- Pixel coordinate grounding data -

● ● ● ●

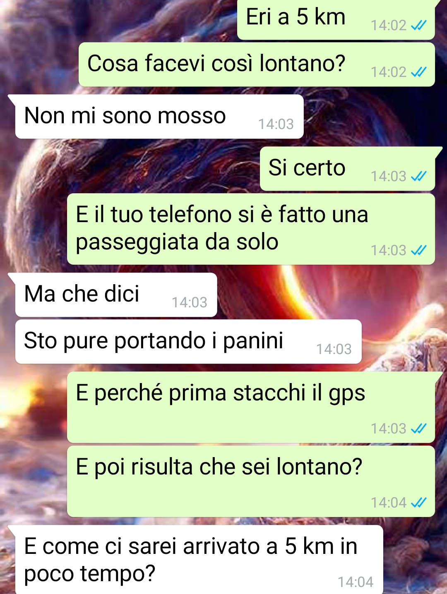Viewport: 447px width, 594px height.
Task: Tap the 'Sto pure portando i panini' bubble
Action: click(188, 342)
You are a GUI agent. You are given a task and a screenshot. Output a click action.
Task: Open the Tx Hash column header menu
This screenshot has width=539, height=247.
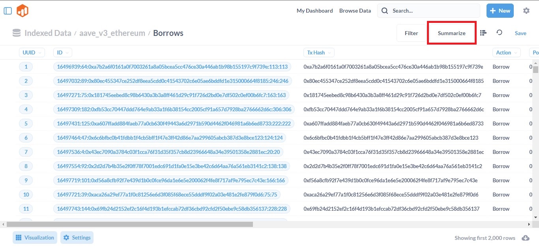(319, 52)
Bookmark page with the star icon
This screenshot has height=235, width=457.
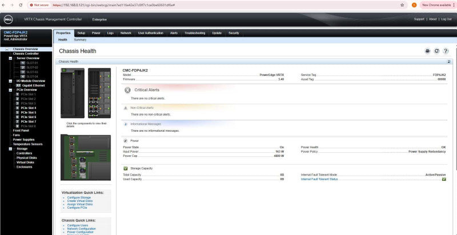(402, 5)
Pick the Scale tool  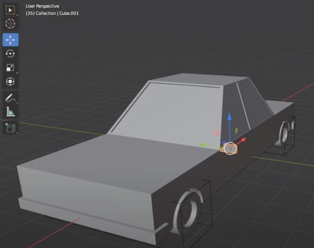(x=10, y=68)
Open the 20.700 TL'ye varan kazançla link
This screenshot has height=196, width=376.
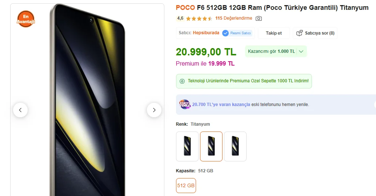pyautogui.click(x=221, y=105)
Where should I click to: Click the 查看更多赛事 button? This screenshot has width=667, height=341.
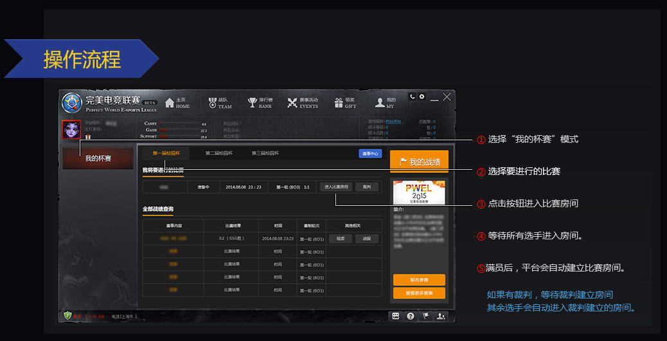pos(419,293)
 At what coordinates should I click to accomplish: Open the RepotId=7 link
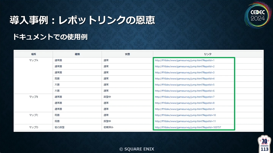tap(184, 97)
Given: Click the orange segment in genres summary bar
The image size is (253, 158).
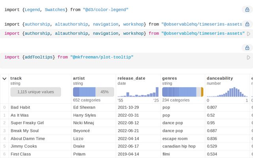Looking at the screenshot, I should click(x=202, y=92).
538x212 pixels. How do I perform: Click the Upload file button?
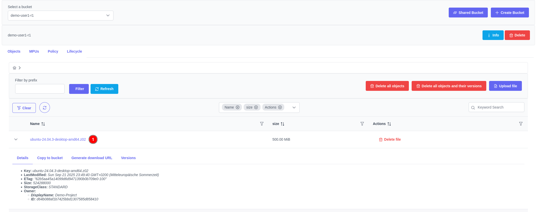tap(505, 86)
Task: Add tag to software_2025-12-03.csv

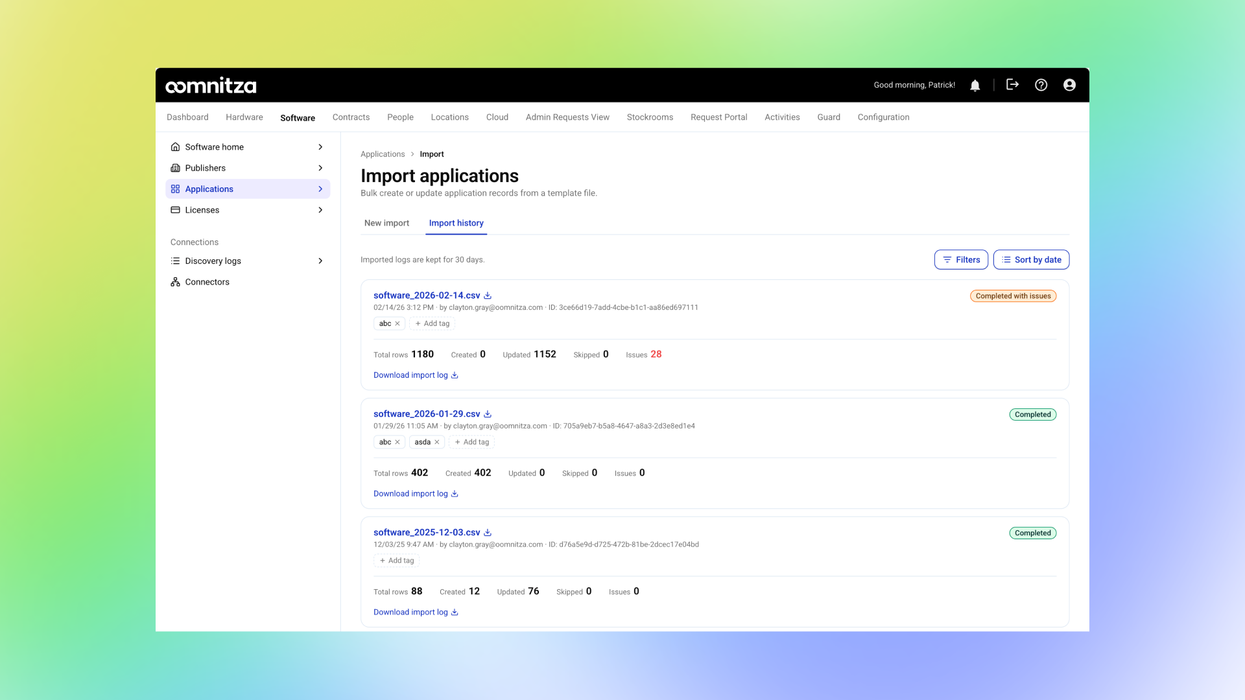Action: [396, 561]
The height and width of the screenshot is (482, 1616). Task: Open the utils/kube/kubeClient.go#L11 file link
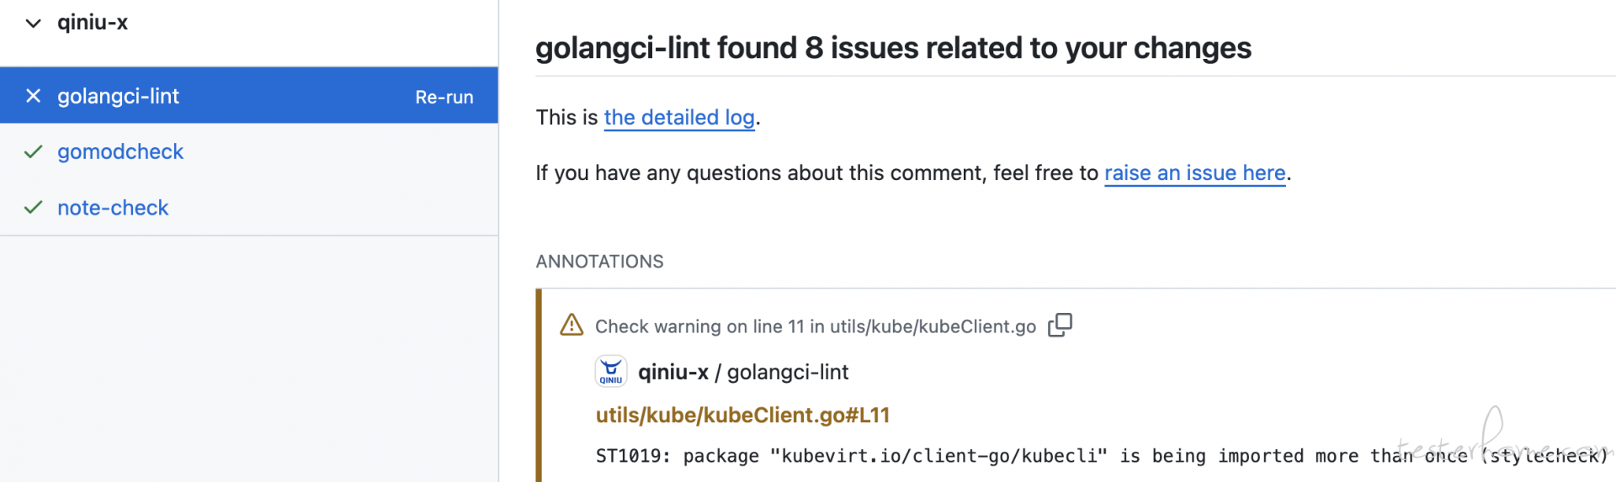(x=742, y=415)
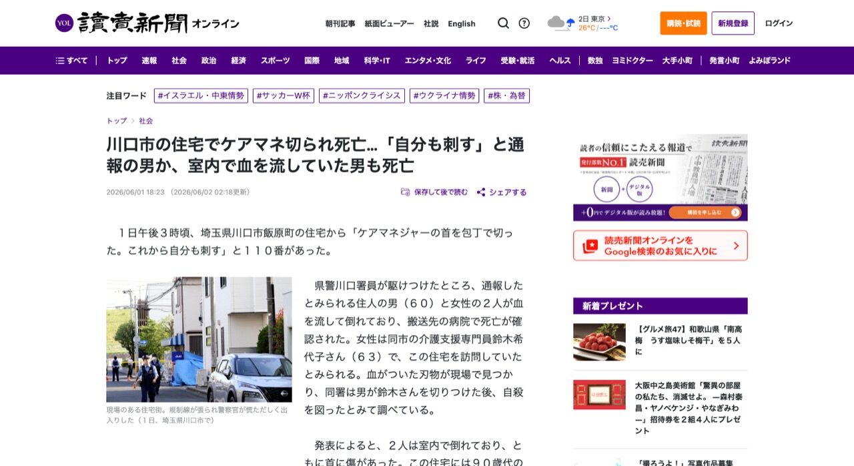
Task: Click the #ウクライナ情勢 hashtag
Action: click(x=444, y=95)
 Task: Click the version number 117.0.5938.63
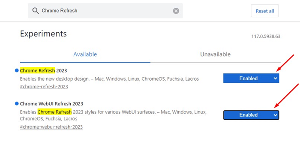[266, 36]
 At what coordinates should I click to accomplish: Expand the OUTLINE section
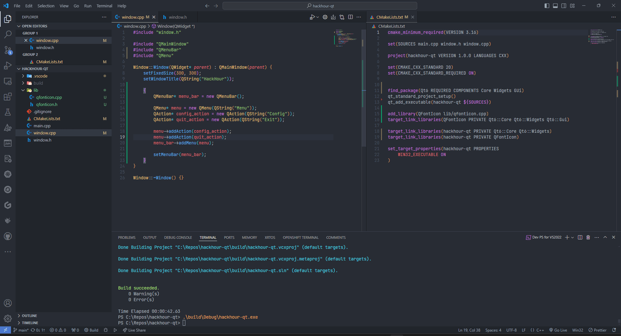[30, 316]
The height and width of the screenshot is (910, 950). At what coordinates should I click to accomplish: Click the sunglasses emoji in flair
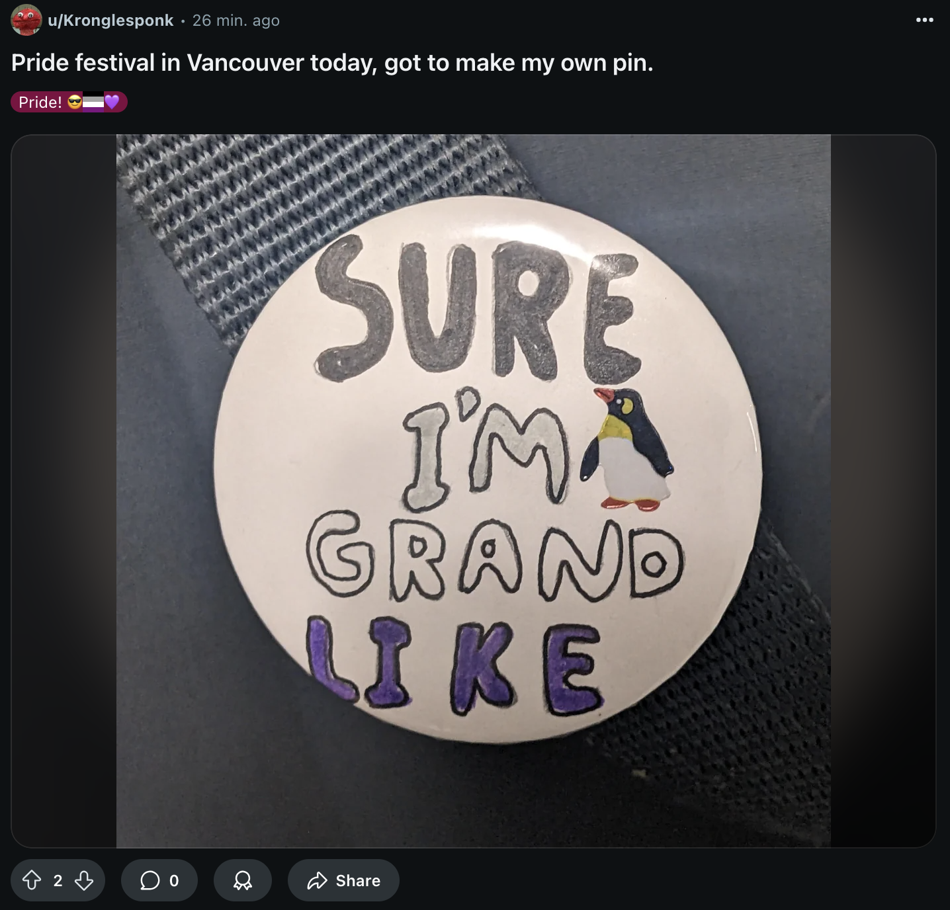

● ● ● ●

- WORK ORDER -
Write out exactly the lines that run from the one containing "Task: Click the version number 117.0.5938.63" to the last line of the entries above, both ends kept, pictures left out.

- ANSWER FOR THIS EXERCISE -
 Task: Click the version number 117.0.5938.63
[266, 36]
 At what coordinates should I click to accomplish: Expand the OUTLINE section
[30, 316]
The height and width of the screenshot is (910, 950). At what coordinates should I click to accomplish: Click the sunglasses emoji in flair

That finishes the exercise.